Creating fake dialogue boxes and windows is nothing new, that has been around forever. Maybe using css to determine the os/browser and mimic each one’s style is the new concept. I’ll believe it when someone can show me a webpage that proves it live.
This goes way back to the
bad old days of 90s web popups that attempted to look like Windows dialogs.
Luckily for everyone the spammers couldn't resist the temptation to throw in a few brightly coloured police tape GIFs, radiation symbols, typos, bold fonts in about 6 sizes and otherwise generally spoil the illusion.
Anecdata, but I think this method is popular with Steam phishing sites. I have received a few links that mimicked the Steam web login prompt with a Windows window appareance.
My friend, who is the security-minded administrator of a somewhat huge public XMPP server, told me that he always disables Autofill/AutoType. He uses KeepAssXC and manually copy-pastes his details into forms. Said that he doesn't trust autofilling because of JavaScript exploits which would compromise his passwords.
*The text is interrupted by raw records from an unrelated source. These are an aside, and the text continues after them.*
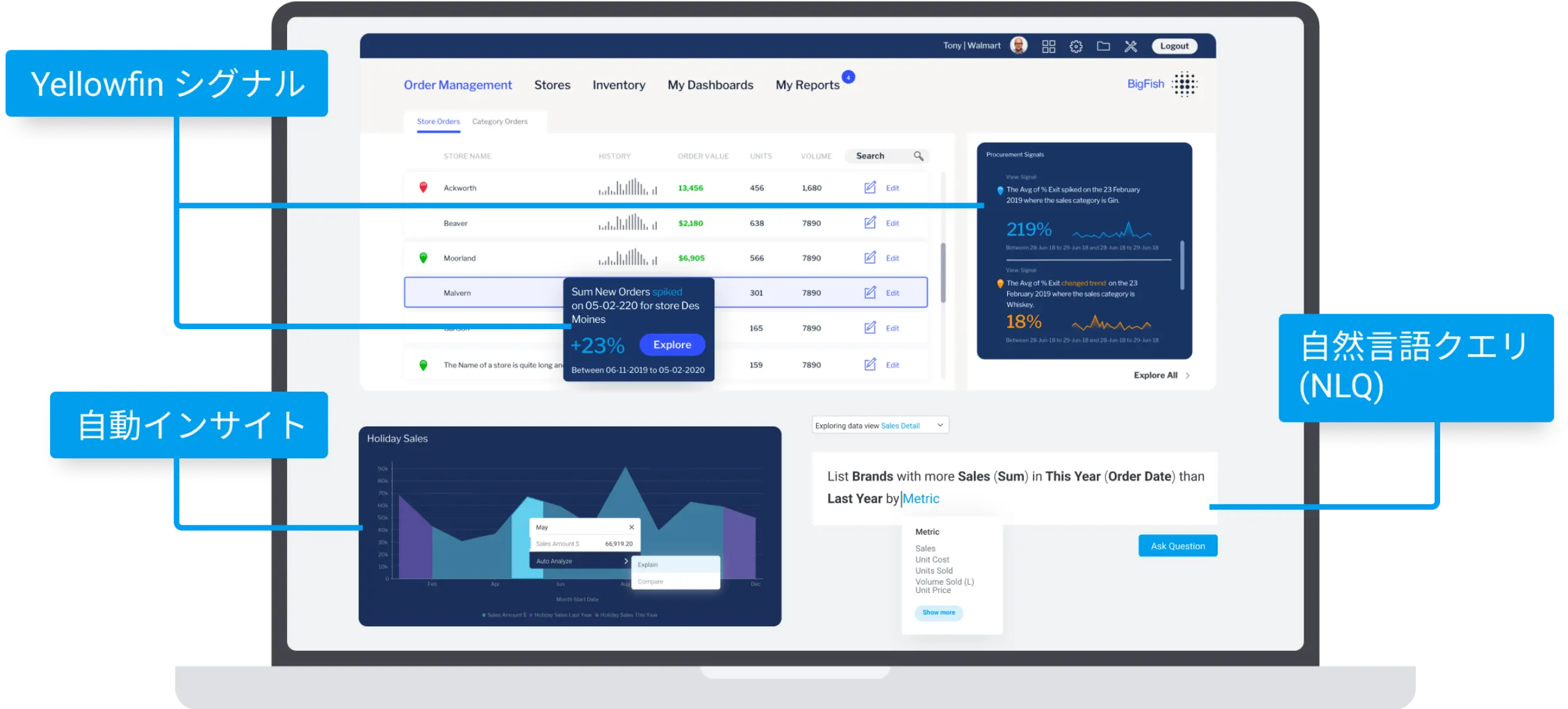Select Explain in context menu
Screen dimensions: 1568x709
coord(648,565)
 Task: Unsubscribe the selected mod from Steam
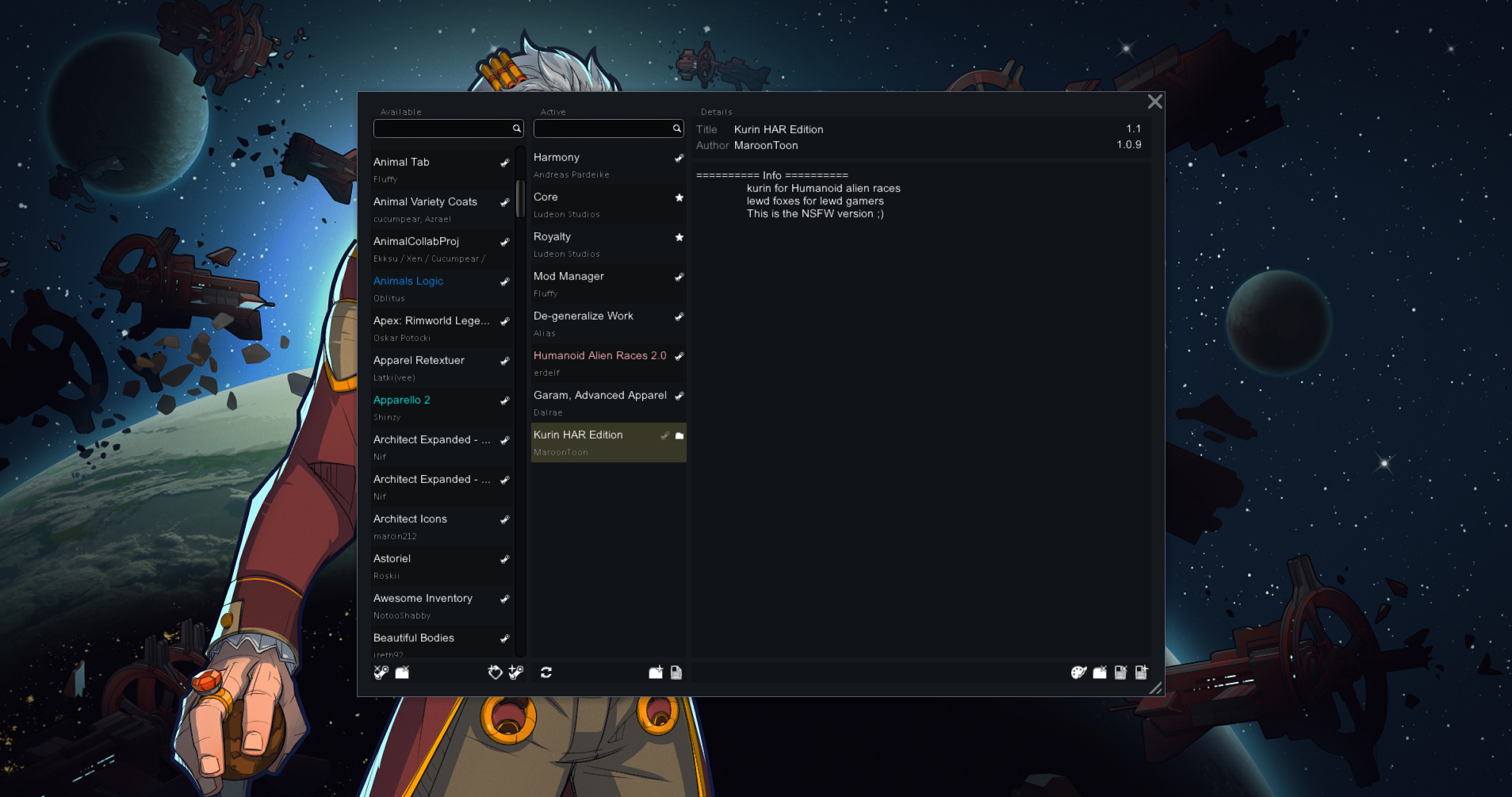(x=381, y=672)
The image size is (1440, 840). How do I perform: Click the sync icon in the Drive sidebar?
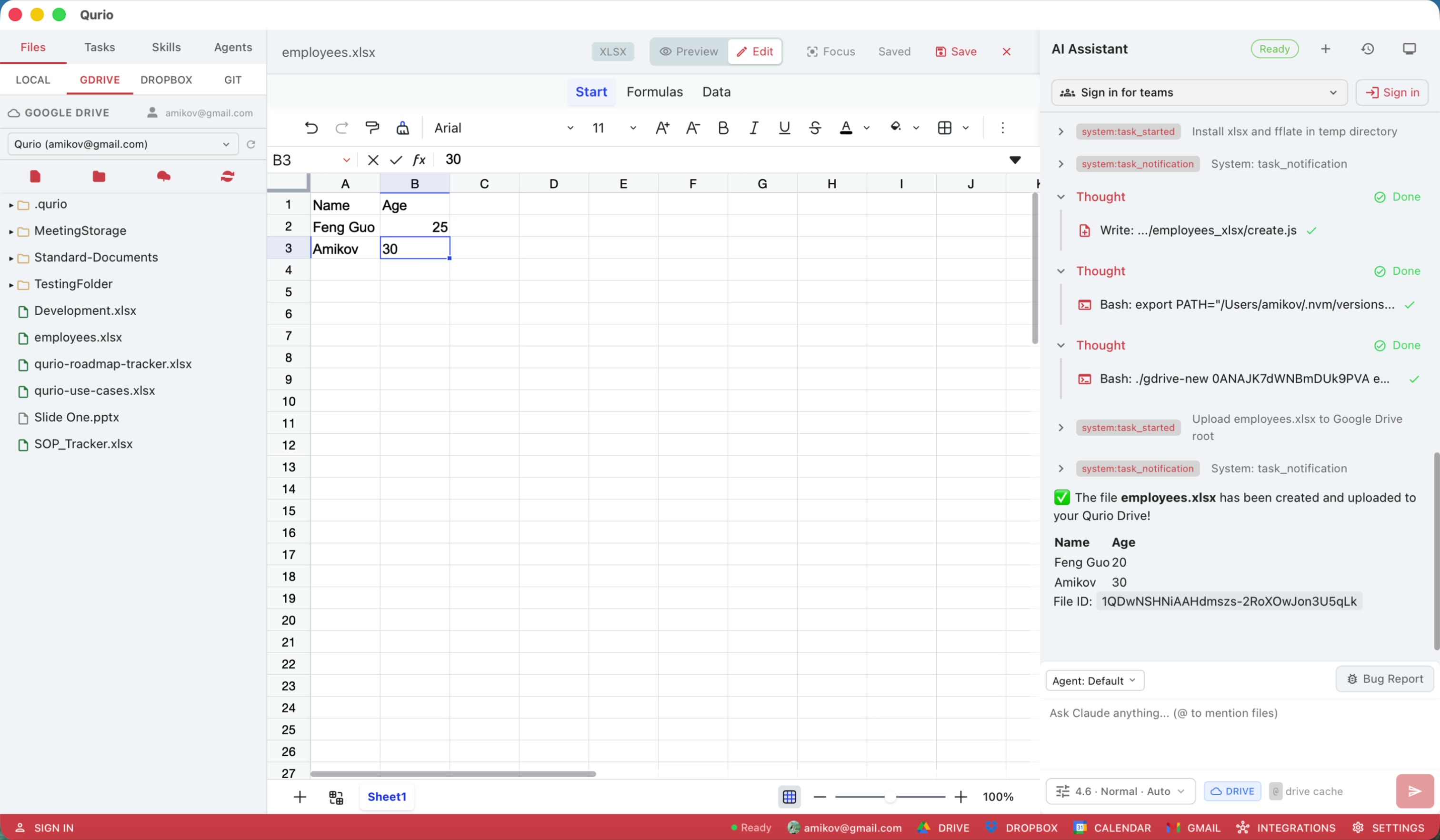coord(227,177)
I don't recall if he mentioned it or not, but I'm pretty sure he also uses some utility that wipes his clipboard every so often (if KeepAssXC doesn't do that automatically)
The article does provide a test to distinguish authentic login pages from ones spoofed via CSS:
>Genuine OAuth or payment windows are in fact separate browser instances that are distinct from the primary page. That means a user can resize them and move them anywhere on the monitor, including outside the primary window.
Using an uncommon browser with non-default settings on an uncommon OS makes me a good target for finger-printing. Seems this kind of stuff is the upside now, where I would easily spot the differences (probably, would also like to interact with a working example).